In a perfect world, your SQL Server would be so secure that you would not need antivirus software, you would have behind layers of firewalls, nobody would ever connect with remote desktop to install anything, and it would always have all of the latest security patches… But that is not the real world.
Given that your SQL Server often times contains extremely valuable information, and that the damage that could be done by virus software, malware, and ransomware could be so great then it is strongly recommended that you run antivirus software on your SQL Server. There are some files that you will want to exclude from the virus check.
SQL Server Antivirus Exclusion List:
You will want to exclude the following files from the antivirus check list.
- SQL Server data and log files (.mdf, .ldf and .ndf files)
- It is probably a good idea to just exclude the entire directory that holds your data or log files. The reason that I suggest this is that there are other files created in the same location as the data file when certain things run, for instance CheckDB creates temporary snapshot files in the data file directory. Excluding the data and log file directory would be the safe way to go here.
- SQL Server backup files
- Full-Text catalog files (if you are using full text search)
- Trace files (if you have traces running)
- SQL audit files (for SQL Server 2008 or later versions)

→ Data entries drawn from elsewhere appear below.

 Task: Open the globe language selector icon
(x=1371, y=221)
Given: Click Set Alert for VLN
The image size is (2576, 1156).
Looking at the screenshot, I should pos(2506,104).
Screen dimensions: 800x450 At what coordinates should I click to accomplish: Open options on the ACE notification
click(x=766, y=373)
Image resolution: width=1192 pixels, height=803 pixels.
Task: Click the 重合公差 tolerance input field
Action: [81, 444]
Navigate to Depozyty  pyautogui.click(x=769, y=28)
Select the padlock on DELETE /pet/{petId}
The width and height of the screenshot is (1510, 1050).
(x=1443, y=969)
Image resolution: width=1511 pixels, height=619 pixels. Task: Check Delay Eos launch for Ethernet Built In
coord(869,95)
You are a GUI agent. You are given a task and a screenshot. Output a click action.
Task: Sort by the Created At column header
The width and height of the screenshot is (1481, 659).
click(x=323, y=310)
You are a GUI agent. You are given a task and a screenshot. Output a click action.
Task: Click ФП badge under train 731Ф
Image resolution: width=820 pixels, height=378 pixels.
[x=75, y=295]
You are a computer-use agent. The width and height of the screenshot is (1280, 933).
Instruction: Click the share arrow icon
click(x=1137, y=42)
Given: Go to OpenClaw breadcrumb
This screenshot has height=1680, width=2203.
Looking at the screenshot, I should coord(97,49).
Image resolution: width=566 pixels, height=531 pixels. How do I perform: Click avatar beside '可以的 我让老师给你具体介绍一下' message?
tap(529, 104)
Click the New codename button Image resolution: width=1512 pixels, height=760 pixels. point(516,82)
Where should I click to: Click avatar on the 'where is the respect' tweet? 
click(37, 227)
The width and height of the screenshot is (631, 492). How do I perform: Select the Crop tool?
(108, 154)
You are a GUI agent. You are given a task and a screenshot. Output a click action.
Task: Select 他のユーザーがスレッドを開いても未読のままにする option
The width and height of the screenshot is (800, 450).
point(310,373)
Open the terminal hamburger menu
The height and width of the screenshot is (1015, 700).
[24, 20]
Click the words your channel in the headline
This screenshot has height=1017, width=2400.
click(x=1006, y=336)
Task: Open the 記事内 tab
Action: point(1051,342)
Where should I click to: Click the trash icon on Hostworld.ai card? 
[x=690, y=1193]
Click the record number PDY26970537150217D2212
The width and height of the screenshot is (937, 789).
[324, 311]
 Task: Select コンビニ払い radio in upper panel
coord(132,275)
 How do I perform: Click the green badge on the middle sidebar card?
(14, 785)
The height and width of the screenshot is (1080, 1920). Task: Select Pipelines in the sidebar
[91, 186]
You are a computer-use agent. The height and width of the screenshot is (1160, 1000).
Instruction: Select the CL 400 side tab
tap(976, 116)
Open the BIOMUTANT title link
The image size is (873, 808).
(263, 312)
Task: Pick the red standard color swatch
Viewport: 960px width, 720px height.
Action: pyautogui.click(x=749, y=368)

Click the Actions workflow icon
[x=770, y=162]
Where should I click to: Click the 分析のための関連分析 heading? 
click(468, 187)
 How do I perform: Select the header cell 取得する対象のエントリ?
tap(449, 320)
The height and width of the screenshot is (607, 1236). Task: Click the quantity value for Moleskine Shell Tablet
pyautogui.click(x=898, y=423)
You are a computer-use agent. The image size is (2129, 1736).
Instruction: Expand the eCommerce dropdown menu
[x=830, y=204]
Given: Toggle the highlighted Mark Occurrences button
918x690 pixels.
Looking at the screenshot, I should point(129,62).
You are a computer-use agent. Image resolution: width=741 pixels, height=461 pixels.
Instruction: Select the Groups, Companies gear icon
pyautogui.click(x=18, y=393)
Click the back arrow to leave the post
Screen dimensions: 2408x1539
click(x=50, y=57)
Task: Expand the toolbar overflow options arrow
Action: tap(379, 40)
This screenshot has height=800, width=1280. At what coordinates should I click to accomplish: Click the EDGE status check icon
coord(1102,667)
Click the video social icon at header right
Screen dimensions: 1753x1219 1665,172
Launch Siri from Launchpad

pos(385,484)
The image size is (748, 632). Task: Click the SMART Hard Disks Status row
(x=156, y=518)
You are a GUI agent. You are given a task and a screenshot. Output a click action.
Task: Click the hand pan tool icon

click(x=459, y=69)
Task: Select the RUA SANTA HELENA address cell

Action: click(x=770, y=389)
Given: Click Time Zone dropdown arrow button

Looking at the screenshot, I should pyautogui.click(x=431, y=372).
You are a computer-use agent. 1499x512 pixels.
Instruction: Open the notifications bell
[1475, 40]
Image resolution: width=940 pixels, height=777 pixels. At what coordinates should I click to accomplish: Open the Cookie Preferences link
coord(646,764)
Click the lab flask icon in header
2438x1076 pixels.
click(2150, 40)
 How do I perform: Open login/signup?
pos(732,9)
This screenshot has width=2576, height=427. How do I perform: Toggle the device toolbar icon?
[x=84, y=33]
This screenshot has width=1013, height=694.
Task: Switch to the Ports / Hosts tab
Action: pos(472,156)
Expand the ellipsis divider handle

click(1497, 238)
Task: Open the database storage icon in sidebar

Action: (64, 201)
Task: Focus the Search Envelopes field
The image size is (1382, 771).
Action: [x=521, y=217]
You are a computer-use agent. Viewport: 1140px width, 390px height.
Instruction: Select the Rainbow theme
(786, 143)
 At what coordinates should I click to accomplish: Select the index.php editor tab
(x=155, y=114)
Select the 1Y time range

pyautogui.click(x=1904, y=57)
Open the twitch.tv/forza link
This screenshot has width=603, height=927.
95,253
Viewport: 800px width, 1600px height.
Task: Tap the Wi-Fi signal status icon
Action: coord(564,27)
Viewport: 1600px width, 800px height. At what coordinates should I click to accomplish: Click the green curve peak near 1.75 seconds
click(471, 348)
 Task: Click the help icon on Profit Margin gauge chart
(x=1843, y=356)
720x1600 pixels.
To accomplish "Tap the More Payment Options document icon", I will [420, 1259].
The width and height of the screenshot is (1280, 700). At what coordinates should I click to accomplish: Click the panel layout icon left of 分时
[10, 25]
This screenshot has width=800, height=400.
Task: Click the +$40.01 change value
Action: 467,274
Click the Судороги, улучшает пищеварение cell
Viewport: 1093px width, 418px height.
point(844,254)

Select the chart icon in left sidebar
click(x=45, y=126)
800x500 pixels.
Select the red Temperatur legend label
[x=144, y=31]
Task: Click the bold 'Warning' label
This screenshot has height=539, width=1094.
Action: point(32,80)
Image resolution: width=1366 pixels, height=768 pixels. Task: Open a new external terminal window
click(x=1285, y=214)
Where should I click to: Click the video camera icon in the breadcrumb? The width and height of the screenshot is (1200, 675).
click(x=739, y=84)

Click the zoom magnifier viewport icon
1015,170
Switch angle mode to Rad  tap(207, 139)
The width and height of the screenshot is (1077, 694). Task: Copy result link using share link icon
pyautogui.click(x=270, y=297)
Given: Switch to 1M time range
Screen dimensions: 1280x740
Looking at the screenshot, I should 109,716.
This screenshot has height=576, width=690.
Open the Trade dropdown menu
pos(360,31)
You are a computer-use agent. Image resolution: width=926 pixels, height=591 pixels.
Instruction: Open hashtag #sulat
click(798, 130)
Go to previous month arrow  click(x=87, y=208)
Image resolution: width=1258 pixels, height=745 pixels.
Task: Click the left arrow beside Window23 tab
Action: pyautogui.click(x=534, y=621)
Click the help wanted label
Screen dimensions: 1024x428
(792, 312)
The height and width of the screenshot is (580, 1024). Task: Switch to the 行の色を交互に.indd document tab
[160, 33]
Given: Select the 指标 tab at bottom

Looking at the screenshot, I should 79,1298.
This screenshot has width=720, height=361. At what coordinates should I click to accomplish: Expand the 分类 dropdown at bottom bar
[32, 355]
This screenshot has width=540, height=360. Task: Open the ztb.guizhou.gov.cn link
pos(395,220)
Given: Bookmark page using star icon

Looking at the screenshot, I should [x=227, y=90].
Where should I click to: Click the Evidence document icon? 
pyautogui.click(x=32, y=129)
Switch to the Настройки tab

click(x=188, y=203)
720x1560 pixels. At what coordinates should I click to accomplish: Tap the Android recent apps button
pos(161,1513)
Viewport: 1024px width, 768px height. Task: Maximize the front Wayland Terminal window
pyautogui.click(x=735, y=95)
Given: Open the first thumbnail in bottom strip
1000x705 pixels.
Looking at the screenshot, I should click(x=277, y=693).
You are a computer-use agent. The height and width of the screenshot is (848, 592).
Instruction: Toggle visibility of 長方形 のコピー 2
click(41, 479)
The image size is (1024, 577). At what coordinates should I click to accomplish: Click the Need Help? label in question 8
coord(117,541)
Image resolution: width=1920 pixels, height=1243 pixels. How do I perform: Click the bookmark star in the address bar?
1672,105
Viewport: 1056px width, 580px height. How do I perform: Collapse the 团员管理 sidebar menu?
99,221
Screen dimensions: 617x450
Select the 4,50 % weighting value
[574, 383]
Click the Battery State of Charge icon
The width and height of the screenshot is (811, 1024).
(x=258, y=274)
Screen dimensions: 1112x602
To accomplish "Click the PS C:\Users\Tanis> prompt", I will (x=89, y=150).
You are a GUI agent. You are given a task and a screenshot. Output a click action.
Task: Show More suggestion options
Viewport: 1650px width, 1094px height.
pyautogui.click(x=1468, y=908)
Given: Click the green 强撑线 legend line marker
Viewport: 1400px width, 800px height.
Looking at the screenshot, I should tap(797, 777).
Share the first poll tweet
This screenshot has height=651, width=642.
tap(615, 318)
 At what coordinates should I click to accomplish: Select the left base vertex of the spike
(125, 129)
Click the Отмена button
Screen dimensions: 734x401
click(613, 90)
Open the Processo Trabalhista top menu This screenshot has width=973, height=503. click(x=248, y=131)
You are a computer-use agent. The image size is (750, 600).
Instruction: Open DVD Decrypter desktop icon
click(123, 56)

- SQL query files (.sql extension)
- The directory that holds Analysis Services data
- The directory that holds Analysis Services temporary files that are used during Analysis Services processing
- Filestream data files
The problem you run into is when someone installs antivirus on the SQL Server, without being aware of the exclusions, you can run into a number of issues such as the following:
• When the SQL Server is running, data and log files are generally locked preventing other processes from being able to change or read them. This can cause problem with the antivirus software blocking attempting to get to these files.
• If you restart the system, or restart the SQL instance, it is possible that the antivirus software could start first and open a data or log file to scan it for viruses, at which point when SQL Server starts it may not be able to access that file, therefore preventing SQL Server from starting.
• If the antivirus file finds some pattern that it suspects as a virus in your data or log file, and it attempts to quarantine that file it could lead to extreme problems with the SQL Server.
My recommendation is to always run antivirus software on your SQL Server, but be sure to exclude the files mentioned above to avoid problems.